EXPLORE THE MATERIAL -
[A] In the profile of Mujibur Rahman Chowdhury, rewrite everything from "Personal details" down to "politician (born 1978)", substituting "Biographical details" for "Personal details".
[B] List every person named in the Early life section of the profile of Mujibur Rahman Chowdhury, other than Chowdhury himself.

PASSAGE PROVIDED -
==============================
Member of the Bangladesh Parliament for Faridpur-4
- In office 29 January 2014 – 6 August 2024
- Preceded by: Nilufer Zafarullah

Personal details
- Born: 3 March 1978 (age 48) Dhaka, Bangladesh
- Party: Bangladesh Awami League
- Spouse: Tarin Hossain ​(m. 2016)​
- Children: 1
- Parent: Ilias Ahmed Chowdhury (father);
- Relatives: Sheikh family of Tungipara
- Profession: Politician and Businessmen.

= Mujibur Rahman Chowdhury =

Bangladeshi politician (born 1978)

Mujibur Rahman Chowdhury (popularly known as Nixon Chowdhury; born 3 March 1978) is a Bangladeshi politician and a former Member of Parliament representing the Faridpur-4 constituency.

==Early life==
Chowdhury was born on 3 March 1978 in Dhaka, Bangladesh. He came from a Bengali Muslim family of Chowdhuries from the village of Duttapara in Shibchar, Madaripur District. His parents, Ilias Ahmed Chowdhury and Sheikh Feroza Begum, were cousins of Prime Minister Sheikh Hasina. His father was a politician and came from a zamindar family whilst his mother, Sheikh Feroza Begum, was a housewife. Chowdhury had Iraqi Arab ancestry through both of his grandmothers, who were direct descendants of the 17th-century Muslim preacher Sheikh Abdul Awal of Baghdad. Both of his grandmothers were also sisters of Sheikh Mujibur Rahman. His maternal grandfather, Sheikh Nurul Haque, was also from the Sheikh-Wazed family. His brother Noor-E-Alam Chowdhury is a member of parliament.
==============================
LISTED RECORDS -
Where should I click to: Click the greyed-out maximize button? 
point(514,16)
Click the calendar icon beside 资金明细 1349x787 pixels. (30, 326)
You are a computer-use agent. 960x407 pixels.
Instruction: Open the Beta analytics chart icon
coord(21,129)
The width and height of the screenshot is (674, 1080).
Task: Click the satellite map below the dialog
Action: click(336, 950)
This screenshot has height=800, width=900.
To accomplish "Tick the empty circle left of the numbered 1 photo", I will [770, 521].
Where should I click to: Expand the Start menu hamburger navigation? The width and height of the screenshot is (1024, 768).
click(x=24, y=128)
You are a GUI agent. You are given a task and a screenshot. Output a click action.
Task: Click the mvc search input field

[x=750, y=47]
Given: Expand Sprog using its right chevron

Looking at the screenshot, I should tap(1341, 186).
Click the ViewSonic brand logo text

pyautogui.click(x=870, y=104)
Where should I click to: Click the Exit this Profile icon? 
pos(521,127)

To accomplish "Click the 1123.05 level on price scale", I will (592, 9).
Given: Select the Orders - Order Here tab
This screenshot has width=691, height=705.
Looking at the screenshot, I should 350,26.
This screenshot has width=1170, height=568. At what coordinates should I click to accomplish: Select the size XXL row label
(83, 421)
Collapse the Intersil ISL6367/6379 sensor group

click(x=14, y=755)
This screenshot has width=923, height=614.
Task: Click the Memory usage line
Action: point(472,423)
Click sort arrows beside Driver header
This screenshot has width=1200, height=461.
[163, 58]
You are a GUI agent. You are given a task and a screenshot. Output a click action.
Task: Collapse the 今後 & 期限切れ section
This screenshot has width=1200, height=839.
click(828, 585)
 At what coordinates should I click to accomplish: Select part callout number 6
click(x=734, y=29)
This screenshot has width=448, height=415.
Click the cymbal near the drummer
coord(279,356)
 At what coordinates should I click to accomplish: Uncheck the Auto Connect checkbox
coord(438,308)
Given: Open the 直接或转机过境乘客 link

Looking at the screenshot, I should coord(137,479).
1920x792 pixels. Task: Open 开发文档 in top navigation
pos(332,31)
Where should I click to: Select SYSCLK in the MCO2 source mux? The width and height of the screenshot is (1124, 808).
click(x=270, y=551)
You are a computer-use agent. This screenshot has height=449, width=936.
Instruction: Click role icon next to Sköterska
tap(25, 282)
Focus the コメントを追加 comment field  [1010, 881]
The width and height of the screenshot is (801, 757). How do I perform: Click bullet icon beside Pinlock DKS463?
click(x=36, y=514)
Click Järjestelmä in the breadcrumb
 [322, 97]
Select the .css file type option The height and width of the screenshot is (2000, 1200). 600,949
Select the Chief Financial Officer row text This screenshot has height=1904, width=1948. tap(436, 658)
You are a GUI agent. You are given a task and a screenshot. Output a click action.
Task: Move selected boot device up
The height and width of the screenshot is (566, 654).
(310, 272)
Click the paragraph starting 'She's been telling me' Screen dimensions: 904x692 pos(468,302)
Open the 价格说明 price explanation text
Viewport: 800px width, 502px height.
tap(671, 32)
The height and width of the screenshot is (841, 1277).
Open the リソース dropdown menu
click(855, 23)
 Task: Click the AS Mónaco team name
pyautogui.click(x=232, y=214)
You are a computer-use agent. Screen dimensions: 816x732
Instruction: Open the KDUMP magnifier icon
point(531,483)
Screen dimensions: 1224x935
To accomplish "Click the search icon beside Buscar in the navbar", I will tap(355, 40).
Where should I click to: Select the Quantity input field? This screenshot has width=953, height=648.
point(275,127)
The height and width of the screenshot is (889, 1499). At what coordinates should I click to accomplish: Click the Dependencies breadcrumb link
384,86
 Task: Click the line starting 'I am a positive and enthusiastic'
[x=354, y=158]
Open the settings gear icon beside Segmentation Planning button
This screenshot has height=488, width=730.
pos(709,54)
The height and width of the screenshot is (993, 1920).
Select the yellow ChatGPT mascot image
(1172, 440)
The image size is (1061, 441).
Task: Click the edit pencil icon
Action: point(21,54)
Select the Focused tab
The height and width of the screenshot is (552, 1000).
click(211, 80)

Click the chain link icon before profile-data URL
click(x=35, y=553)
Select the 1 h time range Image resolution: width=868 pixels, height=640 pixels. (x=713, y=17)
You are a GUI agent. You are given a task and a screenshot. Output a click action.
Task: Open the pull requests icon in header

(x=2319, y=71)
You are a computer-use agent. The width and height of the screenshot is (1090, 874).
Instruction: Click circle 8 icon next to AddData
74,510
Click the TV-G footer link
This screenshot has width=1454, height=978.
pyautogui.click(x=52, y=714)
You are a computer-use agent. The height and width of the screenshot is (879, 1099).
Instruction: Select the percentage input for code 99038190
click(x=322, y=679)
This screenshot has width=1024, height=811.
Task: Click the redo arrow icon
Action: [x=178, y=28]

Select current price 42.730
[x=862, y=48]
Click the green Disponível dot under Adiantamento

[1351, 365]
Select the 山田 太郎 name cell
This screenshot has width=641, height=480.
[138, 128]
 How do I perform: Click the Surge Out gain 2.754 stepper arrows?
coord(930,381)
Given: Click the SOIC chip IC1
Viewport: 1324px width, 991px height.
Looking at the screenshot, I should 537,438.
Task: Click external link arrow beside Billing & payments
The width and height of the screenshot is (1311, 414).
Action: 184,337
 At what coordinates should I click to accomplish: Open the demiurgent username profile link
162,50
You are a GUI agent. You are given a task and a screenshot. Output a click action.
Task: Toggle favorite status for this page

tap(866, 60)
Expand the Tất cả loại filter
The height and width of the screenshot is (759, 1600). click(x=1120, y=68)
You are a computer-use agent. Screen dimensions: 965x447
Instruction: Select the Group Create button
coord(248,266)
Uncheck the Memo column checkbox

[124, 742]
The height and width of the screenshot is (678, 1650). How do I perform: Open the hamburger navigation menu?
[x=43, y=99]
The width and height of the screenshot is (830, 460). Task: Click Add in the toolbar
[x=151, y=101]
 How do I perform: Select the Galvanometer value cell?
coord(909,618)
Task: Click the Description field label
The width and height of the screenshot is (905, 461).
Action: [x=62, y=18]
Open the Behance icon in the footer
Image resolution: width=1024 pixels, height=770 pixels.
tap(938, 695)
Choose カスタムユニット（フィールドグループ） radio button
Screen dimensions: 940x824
==============================
RESPONSES BY TASK -
[A]
Biographical details
- Born: 3 March 1978 (age 48) Dhaka, Bangladesh
- Party: Bangladesh Awami League
- Spouse: Tarin Hossain ​(m. 2016)​
- Children: 1
- Parent: Ilias Ahmed Chowdhury (father);
- Relatives: Sheikh family of Tungipara
- Profession: Politician and Businessmen.

= Mujibur Rahman Chowdhury =

Bangladeshi politician (born 1978)

[B]
- Ilias Ahmed Chowdhury
- Sheikh Feroza Begum
- Sheikh Hasina
- Sheikh Abdul Awal
- Sheikh Mujibur Rahman
- Sheikh Nurul Haque
- Noor-E-Alam Chowdhury